A We were fighting over the gun. He was trying to take it from me. I hit my hand on the wall. Well, I was trying to throw the gun in another room to keep him from getting it hoping me and my little girl could get out the back way, and when I did, I hit the wall and that’s when I turned by hand to look at it, that’s when the gun went off.

This testimony, together with the testimony of Detective Castle and Dr. Begley, sufficiently injected the issue of self-defense into the case. Even though the jury did not believe that the shooting was accidental, but believed instead that Lanorma shot Charles intentionally, it might nevertheless have concluded that such action was justified had it been given the opportunity to do so.

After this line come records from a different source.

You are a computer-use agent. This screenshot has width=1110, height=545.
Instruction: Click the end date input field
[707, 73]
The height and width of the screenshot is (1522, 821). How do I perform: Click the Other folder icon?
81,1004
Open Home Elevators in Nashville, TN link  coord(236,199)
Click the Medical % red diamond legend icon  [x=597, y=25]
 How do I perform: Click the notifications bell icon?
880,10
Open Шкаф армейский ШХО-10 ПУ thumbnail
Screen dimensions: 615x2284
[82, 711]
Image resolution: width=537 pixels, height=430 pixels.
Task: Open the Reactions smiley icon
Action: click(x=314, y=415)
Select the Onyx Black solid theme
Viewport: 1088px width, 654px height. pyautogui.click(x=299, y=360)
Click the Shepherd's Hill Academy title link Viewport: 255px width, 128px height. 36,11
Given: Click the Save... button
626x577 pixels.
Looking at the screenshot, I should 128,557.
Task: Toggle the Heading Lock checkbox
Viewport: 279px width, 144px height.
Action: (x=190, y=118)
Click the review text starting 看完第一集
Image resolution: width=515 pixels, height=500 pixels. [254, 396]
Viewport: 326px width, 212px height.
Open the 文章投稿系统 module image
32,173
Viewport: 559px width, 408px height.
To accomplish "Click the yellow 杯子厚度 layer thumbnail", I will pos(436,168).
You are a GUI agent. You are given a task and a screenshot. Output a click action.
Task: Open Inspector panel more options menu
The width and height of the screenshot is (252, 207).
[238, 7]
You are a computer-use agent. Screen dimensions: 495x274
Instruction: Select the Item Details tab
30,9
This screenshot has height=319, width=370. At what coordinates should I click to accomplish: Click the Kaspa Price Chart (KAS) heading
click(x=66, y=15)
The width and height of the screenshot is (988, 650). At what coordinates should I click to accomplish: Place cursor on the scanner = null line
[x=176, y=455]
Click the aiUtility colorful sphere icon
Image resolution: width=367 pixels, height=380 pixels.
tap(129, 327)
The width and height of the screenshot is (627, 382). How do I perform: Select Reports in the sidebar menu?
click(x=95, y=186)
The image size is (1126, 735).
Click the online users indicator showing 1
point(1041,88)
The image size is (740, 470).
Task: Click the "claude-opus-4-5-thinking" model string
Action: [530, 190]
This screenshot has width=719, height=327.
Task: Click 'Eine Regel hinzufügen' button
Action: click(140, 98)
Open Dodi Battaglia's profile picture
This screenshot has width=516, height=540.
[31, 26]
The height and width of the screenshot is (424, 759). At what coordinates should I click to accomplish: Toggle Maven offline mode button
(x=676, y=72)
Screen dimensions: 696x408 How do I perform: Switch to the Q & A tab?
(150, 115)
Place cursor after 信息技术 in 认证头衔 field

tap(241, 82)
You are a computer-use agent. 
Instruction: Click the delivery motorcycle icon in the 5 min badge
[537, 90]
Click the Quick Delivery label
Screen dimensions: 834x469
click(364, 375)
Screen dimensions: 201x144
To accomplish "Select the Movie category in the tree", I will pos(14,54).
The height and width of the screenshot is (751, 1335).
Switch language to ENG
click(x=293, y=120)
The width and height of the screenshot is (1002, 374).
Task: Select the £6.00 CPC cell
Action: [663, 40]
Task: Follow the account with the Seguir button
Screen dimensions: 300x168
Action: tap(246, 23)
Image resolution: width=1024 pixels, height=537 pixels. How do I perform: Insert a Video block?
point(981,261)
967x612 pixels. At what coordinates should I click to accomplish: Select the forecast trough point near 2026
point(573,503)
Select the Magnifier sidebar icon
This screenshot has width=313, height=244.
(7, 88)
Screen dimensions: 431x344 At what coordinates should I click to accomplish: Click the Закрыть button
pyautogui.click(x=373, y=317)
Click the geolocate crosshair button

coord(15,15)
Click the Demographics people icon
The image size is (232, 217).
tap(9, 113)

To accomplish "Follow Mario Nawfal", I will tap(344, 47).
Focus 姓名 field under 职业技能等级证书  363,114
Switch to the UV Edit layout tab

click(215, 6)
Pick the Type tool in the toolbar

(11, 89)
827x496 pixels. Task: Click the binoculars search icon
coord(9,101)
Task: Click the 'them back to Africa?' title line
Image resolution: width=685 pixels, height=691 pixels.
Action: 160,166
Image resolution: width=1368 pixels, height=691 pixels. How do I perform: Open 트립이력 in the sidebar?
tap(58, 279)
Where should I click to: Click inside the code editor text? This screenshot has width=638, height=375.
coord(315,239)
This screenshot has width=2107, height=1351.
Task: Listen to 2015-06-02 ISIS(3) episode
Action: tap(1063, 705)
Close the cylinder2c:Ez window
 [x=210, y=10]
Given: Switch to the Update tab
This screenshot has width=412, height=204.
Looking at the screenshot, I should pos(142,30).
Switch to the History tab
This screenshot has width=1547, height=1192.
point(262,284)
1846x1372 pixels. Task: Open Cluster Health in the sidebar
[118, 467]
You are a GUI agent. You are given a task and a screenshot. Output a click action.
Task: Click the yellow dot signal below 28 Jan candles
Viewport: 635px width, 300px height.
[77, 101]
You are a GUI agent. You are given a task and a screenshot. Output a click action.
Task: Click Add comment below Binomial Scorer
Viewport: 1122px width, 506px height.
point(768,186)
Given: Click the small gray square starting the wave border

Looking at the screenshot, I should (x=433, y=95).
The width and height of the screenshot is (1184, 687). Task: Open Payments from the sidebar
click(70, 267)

The insertion by the trial court of the phrase “and that in so doing she was not privileged to act in self-protection” in the general instructions was not adequate in this regard. In fact, the inclusion of this clause as a means of straddling the fence on this issue was error in and of itself. If, on the one hand, the trial court believed that Lanorma was not entitled to an instruction on self-protection, it should not have mentioned self-protection at all. By doing so, the trial court added nothing to the general instructions: a killing which is intentional and unlawful could not be in self-defense; the two qualities are mutually exclusive. If, on the other hand, the trial court was of the opinion that Lanorma was entitled to an instruction on self-protection, it should have submitted a separate instruction completely defining the law on the subject. By failing to do so, the trial court improperly left it up to the jury to determine the law. Commonwealth v. Cook, 86 Ky. 663, 7 S.W. 155 (1888); see also 1 Palmore, Kentucky Instructions to Juries § 1.07; for examples see §§ 10.01 et seq. (1975).

The judgment is reversed and the cause is remanded for a new trial consistent with this opinion.

PALMORE, C. J., and LUKOWSKY and STERNBERG, JJ., concur. JONES, REED and STEPHENSON, JJ., dissent.

Separate opinions by PALMORE, C. J., concurring, and JONES and STEPHENSON, JJ., dissenting.

. In both Glover and Wireman it was held, under situations the converse of that in the instant case, that a defendant may be entitled to an affirmative instruction on accidental killing even though he testifies that he acted in self-defense. While we have since held that affirmative instructions on accidental killing are not necessary in homicide cases, Dolan v. Commonwealth, Ky., 468 S.W.2d 277 (1971); Dennis v. Commonwealth, Ky., 464 S.W.2d 253 (1971), the reasoning underlying these decisions is the same as that in Gatliff. See also Pennington v. Commonwealth, Ky., 344 S.W.2d 407 (1961) (alibi defense).

. Whether there was sufficient evidence at trial to raise the affirmative defense of self-protection is, of course, a question of law to be decided by this court. Cf. Jewell v. Commonwealth, Ky., 549 S.W.2d 807 (1977).